▶ _Task prompt_
Pick out each line in the entries below that contains the word "beside", and copy those lines.

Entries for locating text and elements
╔══
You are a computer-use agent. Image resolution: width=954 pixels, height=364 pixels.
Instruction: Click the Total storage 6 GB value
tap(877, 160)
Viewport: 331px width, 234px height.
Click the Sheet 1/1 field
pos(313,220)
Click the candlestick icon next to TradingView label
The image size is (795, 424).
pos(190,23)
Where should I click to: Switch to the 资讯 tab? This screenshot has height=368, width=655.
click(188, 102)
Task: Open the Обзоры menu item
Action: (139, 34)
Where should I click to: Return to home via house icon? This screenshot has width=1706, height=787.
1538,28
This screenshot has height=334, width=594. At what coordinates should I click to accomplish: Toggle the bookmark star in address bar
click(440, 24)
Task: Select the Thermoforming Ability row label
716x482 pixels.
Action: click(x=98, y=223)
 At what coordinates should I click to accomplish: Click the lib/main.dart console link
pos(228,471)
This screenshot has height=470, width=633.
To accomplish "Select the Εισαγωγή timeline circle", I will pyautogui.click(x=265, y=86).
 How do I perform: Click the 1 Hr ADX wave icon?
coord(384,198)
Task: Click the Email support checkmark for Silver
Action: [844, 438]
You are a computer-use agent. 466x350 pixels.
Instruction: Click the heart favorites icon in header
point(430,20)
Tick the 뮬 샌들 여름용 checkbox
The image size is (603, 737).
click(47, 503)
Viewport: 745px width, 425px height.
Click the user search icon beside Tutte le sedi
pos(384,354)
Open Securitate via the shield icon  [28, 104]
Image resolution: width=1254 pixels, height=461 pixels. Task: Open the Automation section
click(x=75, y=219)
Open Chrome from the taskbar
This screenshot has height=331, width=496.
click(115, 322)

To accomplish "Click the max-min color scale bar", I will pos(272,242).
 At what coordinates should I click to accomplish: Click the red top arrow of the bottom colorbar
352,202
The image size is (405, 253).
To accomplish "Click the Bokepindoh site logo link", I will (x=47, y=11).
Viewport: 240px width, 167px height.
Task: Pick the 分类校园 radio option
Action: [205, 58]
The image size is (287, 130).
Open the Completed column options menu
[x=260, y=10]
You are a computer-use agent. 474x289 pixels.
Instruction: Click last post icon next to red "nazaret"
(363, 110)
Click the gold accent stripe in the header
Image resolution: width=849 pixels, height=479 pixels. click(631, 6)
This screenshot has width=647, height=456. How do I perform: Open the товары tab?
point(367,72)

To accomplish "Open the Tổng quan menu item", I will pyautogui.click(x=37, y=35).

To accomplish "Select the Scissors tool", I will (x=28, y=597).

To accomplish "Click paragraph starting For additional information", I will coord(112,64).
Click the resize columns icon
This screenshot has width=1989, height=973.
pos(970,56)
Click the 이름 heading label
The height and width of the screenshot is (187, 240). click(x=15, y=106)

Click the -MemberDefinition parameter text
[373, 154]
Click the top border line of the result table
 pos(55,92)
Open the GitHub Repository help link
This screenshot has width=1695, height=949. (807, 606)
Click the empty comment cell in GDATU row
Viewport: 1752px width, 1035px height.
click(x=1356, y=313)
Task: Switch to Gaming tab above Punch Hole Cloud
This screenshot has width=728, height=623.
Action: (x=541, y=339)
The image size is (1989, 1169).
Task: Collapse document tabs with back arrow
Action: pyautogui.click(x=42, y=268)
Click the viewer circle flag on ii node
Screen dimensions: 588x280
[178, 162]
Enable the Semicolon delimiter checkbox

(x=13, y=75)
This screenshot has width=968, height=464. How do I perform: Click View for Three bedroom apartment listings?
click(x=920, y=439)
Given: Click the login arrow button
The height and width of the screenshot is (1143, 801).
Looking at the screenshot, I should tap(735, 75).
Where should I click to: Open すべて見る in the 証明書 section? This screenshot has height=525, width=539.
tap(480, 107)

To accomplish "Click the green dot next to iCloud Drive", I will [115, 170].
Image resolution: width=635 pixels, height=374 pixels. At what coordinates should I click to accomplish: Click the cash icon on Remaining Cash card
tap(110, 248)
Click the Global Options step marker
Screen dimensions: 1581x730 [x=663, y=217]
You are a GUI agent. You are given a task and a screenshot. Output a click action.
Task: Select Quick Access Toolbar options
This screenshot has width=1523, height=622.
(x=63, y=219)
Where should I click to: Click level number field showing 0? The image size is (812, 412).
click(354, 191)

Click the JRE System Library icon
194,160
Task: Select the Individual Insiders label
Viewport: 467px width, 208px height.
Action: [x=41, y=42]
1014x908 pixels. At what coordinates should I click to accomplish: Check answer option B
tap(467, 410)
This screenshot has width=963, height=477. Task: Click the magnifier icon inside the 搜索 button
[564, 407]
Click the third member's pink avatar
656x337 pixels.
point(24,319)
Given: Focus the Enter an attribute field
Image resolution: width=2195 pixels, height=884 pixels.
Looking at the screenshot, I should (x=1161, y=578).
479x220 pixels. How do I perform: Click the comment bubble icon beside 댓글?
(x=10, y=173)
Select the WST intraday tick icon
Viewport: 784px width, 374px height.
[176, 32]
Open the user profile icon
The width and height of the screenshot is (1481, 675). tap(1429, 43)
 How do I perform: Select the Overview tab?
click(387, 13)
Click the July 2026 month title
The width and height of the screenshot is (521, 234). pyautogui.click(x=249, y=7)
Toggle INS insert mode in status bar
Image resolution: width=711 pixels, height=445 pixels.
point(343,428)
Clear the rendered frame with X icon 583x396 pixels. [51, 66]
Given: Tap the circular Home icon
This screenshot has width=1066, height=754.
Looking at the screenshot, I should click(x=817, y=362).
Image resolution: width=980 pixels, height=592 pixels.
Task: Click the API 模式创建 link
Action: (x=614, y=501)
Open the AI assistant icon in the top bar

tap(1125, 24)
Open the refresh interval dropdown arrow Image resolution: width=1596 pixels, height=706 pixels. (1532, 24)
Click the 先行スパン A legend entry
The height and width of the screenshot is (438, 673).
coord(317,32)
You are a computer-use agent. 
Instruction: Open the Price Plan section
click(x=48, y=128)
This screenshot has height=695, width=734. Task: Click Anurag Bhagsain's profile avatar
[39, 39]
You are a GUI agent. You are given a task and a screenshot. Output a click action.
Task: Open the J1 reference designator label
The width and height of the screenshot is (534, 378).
╚══
▶ _Reply to the exercise_
Click the user search icon beside Tutte le sedi
479x220 pixels. How do I perform: Click the comment bubble icon beside 댓글?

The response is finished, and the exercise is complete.